Улица Ленина была самой главной достопримечательностью Помурино. Здесь проводили большие и малые мероприятия. Местные начальники делали все возможное и невозможное для ее облагораживания. На скамеечке возле небольшого фонтана бывшие покупатели присели. Завязался разговор. Через пару минут все догадки Чурсина развеялись. Татьяна Назарова оказалась иностранкой, приехавшей из ФРГ. Мало этого. Она родилась в русском городе Смоленске. В Помурино приехала к своей давней подруге. Встретиться с нею не удалось. За два дня до ее приезда она умерла. История жизни бывшей соотечественницы сильно поразила Чурсина. Он даже не мог предполагать, что эта хрупкая пожилая женщина очень много пережила. Несмотря на все трудности, она всегда была и оставалась человеком. В этом ей помогала любовь, которая была со своими особенностями и проблемами…

Русские приближались к Берлину. Фашисты оказывали яростное сопротивление атакующим войскам. Среди защитников города были и братья Рауппы, члены югендотряда. Старшему Гельмуту, инвалиду по зрению было 21 год. Младшему Петеру не было еще и восемнадцати.
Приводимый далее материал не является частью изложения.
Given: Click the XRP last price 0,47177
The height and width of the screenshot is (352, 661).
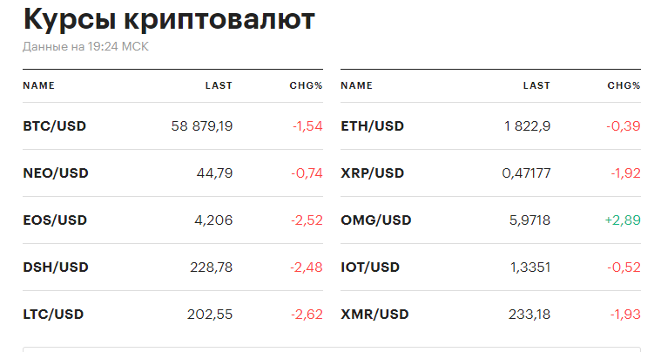Looking at the screenshot, I should 526,173.
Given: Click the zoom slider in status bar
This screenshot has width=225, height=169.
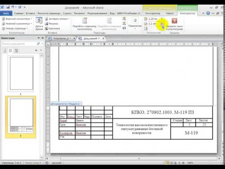Looking at the screenshot, I should click(210, 163).
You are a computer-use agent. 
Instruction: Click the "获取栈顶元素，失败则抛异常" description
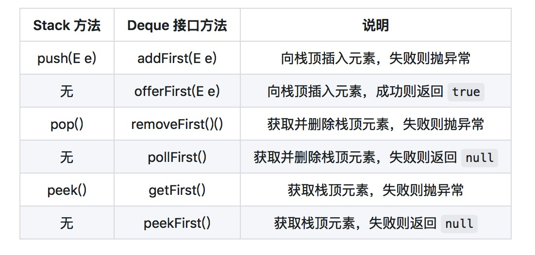click(375, 190)

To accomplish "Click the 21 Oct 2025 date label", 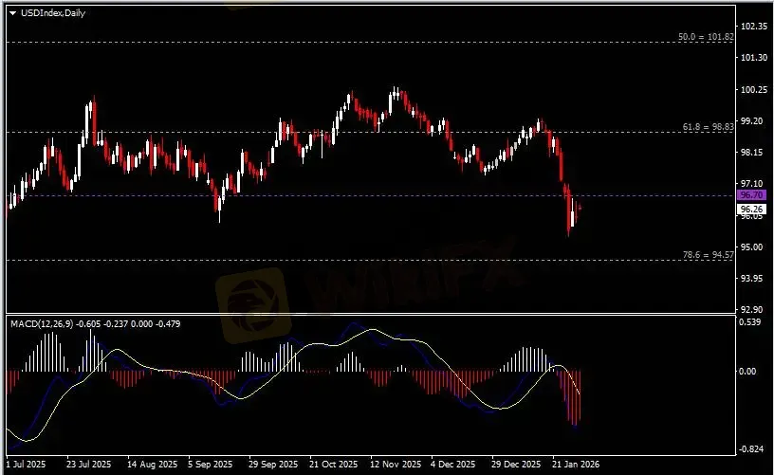I will tap(331, 465).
Увидев на улице советский танк, Гельмут выстрелил из фаустпатрона. Мощная машина мгновенно задымила и стала медленно надвигаться на молодого парня. У стрелявшего внезапно сползли очки с носа и упали на землю. Он опустился на корточки и стал руками их искать. И не заметил, как большая стальная махина надвинулась на него. Петер видел горящий танк, который издавая лязг и скрежет, крутился на том месте, где совсем недавно стоял его старший брат. Он от ужаса и страха замер, потом рванулся прочь.

Через некоторое время он оказался в подвале большого здания, где везде грохотало и громыхало. Вскоре в подвале раздалась русская речь. Молодой русский солдат, поливая из автомата свинцом по сторонам, громко кричал:

– Эй, фашисты, давай выходи… Всем руки вверх… В случае сопротивления – расстрел на месте…

Петер Раупп при виде русских мгновенно поднял руки. Поднял не потому, что он знал русский язык. Поднял от страха и ужаса, который он испытал, когда видел, как танк на его глазах раздавил его брата. Затем был суд. Судил его советский военный трибунал. В день суда ему исполнилось ровно восемнадцать. Приговор был очень суровый. Ему, как военному преступнику, дали десять лет. Отправили на Колыму, в Магадан. Молодой немец очень трудно привыкал к суровой зиме и к тяжелым условиям работы. Он, как и тысячи заключенных, работал в шахтах, мыл золото. Жили в бараках, мучили клопы. В лагере Петер пробыл ровно восемь лет, с 1945 по 1953 годы. За хорошую работу комендант лагеря определил его в вольные, которые жили за забором. Затем по указанию того же коменданта его направили санитаром в столовую. Здесь он и познакомился в 1954 году с русской девушкой Таней Назаровой, сестрой-хозяйкой, которая по собственному желанию приехала на Колыму. В 1956 году влюбленные зарегистрировали свой брак. В конце этого же года посольство ФРГ в Москве выдало им один паспорт на двоих. Стали ждать визу. Во время ожидания Татьяна с мужем поехала в Смоленск, на свою родину. Здесь для нее началась настоящая нервотрепка. Почти каждую неделю ее вызывали в милицию. Устраивали допрос, почему вышла замуж за немца, военного преступника, почему решила покинуть Советский Союз.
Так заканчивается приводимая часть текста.